Virginie Efira and Melvil Poupaud

A new cinematographer

This is the first time that Valérie Donzelli has worked with cinematographer Laurent Tangy. For this film, she felt she needed to renew her team: “Laurent has made films that are quite distant from me, but also The Event by Audrey Diwan, who is remarkably framed, all on the shoulder. We immediately got on well, he is very talented, very instinctive and we understand each other quickly”, recalls the director. She continues:

“We have plenty of tools at hand to use immediately when an idea arises or to find a visual solution to a question of staging.
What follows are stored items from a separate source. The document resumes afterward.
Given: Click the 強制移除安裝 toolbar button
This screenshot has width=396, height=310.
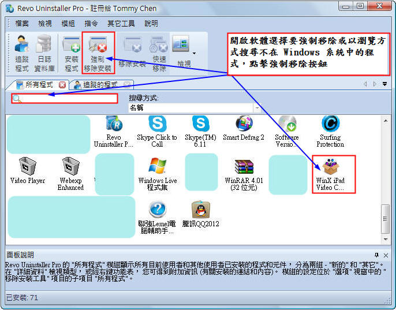Looking at the screenshot, I should (x=98, y=53).
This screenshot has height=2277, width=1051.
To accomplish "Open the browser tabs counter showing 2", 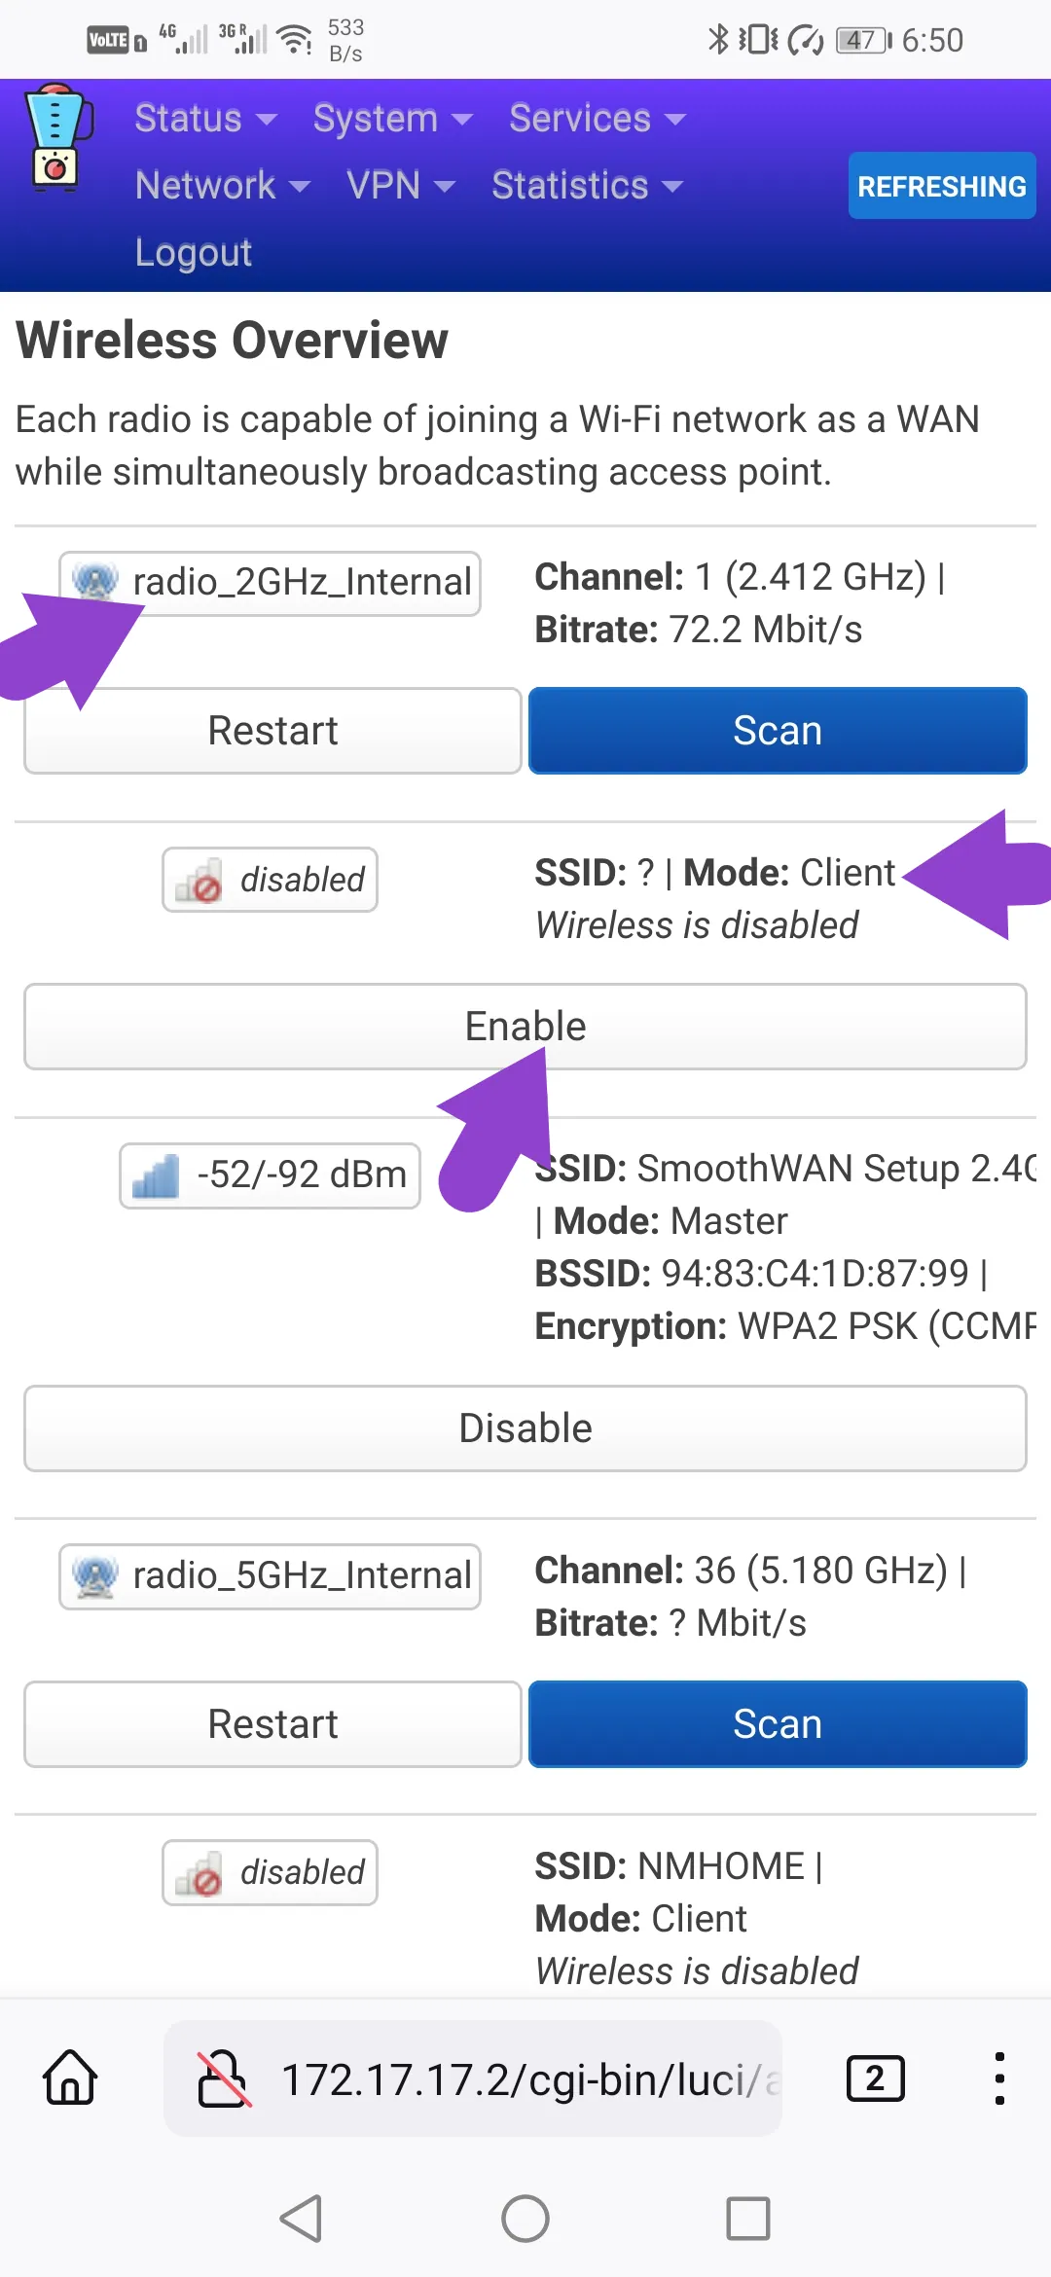I will [875, 2078].
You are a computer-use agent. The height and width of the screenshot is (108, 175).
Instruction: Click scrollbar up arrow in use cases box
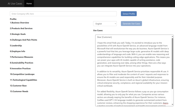pos(172,36)
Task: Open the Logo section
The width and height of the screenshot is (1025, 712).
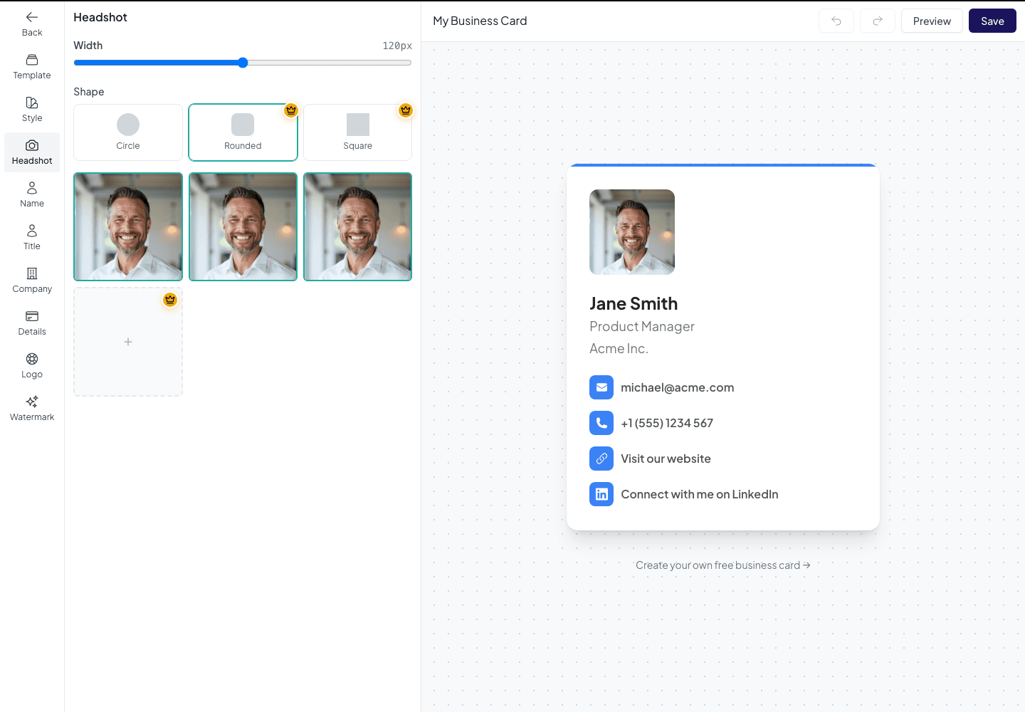Action: [32, 366]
We dare, we try one thing and then another, sometimes a scene doesn’t work so we try a filter, a mirror, a reflection and then click, we find… It’s risky to do everything live, because you can’t undo anything in post-production. it allows you to catch the truth of the moment, in its freshness.”

Virginie Efira plays Blanche

To interpret Blanche, Virginie Efira began by evacuating any preconceived idea of ​​”the victim”, and sought to give a singular identity to the character. The actress explains: “So we rely on our own lives but without being aware of it, without formulating it, and without trying at all costs to model our interpretation on our personal experience.”
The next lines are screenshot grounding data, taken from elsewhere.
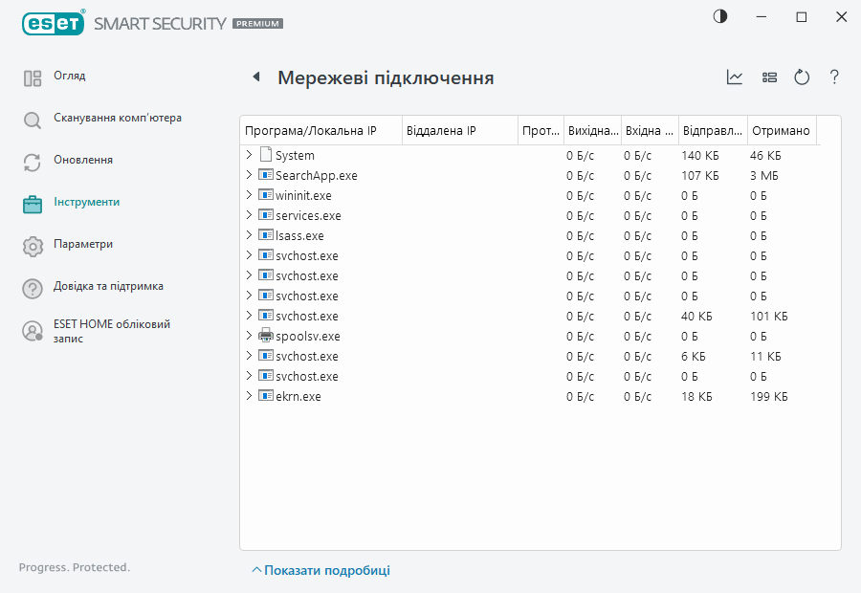Sort by the Отримано column header

click(x=781, y=130)
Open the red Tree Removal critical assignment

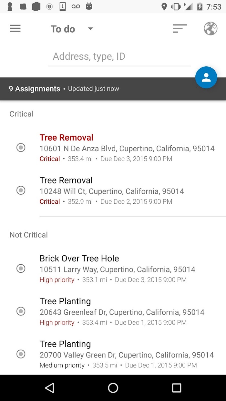point(127,148)
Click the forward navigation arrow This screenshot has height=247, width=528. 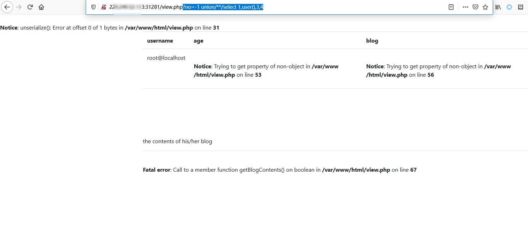(19, 7)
“It would be terrible if we were condemned to reproduce only things that we experienced! The biographies of each one, actors and characters, do not really matter so much. Our emotions, our memories, the memory of the body , it may represent a tiny part of our way of interpreting a role, but it is always good to take, they are as many doors of entry.


Melvil Poupaud

“A movie bastard”

For Grégoire Lamoureux, Melvil Poupaud sought to bring out in this character a rigidity, a “little gentleman” side. The actor thus thought of the characters of Claude Chabrol and Jean Yanne, but especially of Michel Bouquet in The Unfaithful Woman. He tells : “I wanted to create a movie bastard. Clean, dry, tense. A peaceful-looking man, but deeply black inside. Who thinks he’s going to control everything, master everything. That his wife is his wife, his car his car, his children his children. It corresponded to what Valérie had in mind, so we quickly understood each other.”
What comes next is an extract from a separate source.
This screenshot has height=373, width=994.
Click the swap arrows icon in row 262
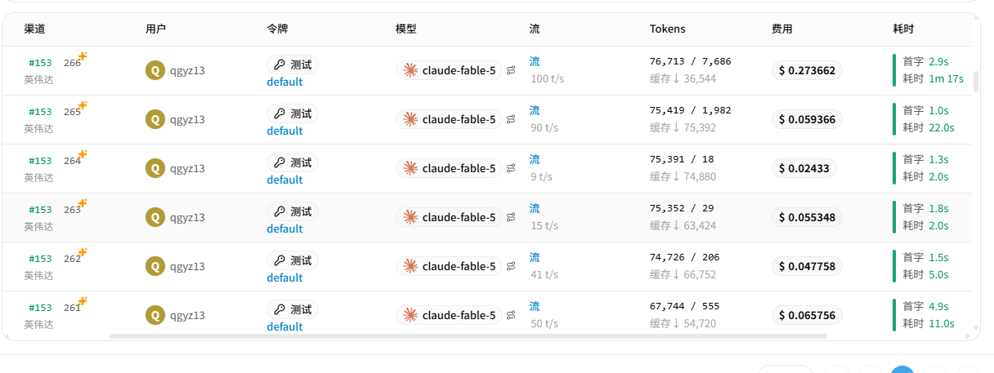[x=511, y=266]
“She wanted Lamoureux to be stylish, not neutral, because there’s also a fairy tale side to her film that turns sour: she marries Prince Charming, and then Prince Charming turns out to be a wolf in disguise. atmosphere, chiaroscuro, tracking shots, this distressing house: all of this also gives a slightly unreal aspect. It carried us, Virginie and me, to move away from naturalism in the acting, to be in osmosis with the staging by Valérie, who also sought to free herself from naturalism through style and the mixture of genres: love drama, Hitchcockian suspense, storytelling, behind closed doors.”